Saturday, May 3, 2008

New thoughts on the death penalty

Andy McCarthy has some thoughts on the death penalty I hadn't heard or considered before:
Kathryn, I reluctantly favor the death penalty. It is very reluctantly — I worked in government for a long time, so I am sympathetic to the arguments about the machinery of death in the hands of the same people who design, say, the Department of Motor Vehicles. But my major reluctance lies in something rarely discussed: the paramount role capital punishment has had in the dramatic expansion of due process rights for criminals over the last half-century. It is remarkable how many of the cases that are bad for law-enforcement involve situations where the courts, which are notoriously hostile to the death penalty, couldn't find anything wrong with the death phase of the proceedings; to prevent execution, then, they look for other seeming unfairness (in the guilt phase) as a reason to undo the result. Those precedents, in turn, inure to the benefit not only of capital defendants but all defendants — and once they are on the books, they are steadily expanded by the lower courts.

Two things, though, keep me on the pro-side of the fence (aside, of course, from the proposition that it is for the people of the several states, as well as all the American people in federal cases, to decide democratically whether they want capital punishment):

1. Many of the worst criminals operate from jail. Much of the 1993 WTC bombing was plotted in Attica Prison where Sayyid Nosair was confined; al Qaeda founder Mamdouh Mahmud Salim nearly murdered a prison guard during an escape attempt while awaiting trial in the embassy bombing case; Sheikh Omar Abdel Rahman issued the fatwa that bin Laden credits for the 9/11 attacks from U.S. prison where he is serving a life sentence (and where he continued to try to run his Egyptian terrorist organization with the help of his lawyer, among others); and there is a long list of mafia dons, drug kingpins, and gang leaders who have plotted and ordered murders and mayhem from their jail cells. Life sentences don't stop these savages from preying on society, and society should have a right to protect itself.

EXTRACTED INFORMATION:
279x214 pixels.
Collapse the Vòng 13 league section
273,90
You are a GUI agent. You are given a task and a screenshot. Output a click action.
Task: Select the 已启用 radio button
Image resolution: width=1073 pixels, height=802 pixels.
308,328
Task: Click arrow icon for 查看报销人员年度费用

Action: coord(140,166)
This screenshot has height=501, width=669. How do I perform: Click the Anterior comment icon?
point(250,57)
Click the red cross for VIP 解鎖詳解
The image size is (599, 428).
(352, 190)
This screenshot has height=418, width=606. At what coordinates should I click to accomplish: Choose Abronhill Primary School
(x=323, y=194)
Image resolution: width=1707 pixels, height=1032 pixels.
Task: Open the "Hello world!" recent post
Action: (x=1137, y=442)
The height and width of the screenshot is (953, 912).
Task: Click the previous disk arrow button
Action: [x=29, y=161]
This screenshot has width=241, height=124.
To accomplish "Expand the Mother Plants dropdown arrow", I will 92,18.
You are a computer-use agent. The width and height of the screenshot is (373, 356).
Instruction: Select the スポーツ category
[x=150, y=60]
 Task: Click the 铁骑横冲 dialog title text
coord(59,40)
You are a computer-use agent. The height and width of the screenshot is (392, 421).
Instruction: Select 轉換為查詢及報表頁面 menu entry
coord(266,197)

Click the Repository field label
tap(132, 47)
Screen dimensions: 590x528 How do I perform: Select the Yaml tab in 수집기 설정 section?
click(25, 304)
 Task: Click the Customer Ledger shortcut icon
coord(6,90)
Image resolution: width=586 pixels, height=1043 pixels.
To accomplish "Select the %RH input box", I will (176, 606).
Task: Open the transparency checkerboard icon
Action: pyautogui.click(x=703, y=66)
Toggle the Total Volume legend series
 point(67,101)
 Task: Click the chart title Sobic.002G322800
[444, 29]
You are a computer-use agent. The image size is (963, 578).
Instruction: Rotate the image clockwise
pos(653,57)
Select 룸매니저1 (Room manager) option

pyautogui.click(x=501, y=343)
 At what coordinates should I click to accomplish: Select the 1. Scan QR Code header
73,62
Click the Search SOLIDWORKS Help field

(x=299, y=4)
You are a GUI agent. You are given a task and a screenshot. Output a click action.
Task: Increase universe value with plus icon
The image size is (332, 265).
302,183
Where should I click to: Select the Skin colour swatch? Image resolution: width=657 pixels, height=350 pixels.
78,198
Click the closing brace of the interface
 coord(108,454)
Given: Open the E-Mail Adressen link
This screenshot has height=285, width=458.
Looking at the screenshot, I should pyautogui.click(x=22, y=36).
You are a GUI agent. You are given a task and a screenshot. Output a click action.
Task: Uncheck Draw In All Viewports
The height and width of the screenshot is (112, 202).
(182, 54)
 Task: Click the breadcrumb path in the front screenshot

TASK 1:
Answer these from the post on the death penalty:
(a) Where did McCarthy work for a long time?
(b) Where was much of the 1993 WTC bombing plotted?
(c) What did Mamdouh Mahmud Salim nearly do during an escape attempt?
TASK 2: Output the part of the post on the death penalty from "1. Many of the" up to and including "to protect itself.", copied word for word.
The data above has no connection to the post on the death penalty.

RESPONSE AREA 1:
(a) In government.
(b) In Attica Prison, where Sayyid Nosair was confined.
(c) He nearly murdered a prison guard.

RESPONSE AREA 2:
1. Many of the worst criminals operate from jail. Much of the 1993 WTC bombing was plotted in Attica Prison where Sayyid Nosair was confined; al Qaeda founder Mamdouh Mahmud Salim nearly murdered a prison guard during an escape attempt while awaiting trial in the embassy bombing case; Sheikh Omar Abdel Rahman issued the fatwa that bin Laden credits for the 9/11 attacks from U.S. prison where he is serving a life sentence (and where he continued to try to run his Egyptian terrorist organization with the help of his lawyer, among others); and there is a long list of mafia dons, drug kingpins, and gang leaders who have plotted and ordered murders and mayhem from their jail cells. Life sentences don't stop these savages from preying on society, and society should have a right to protect itself.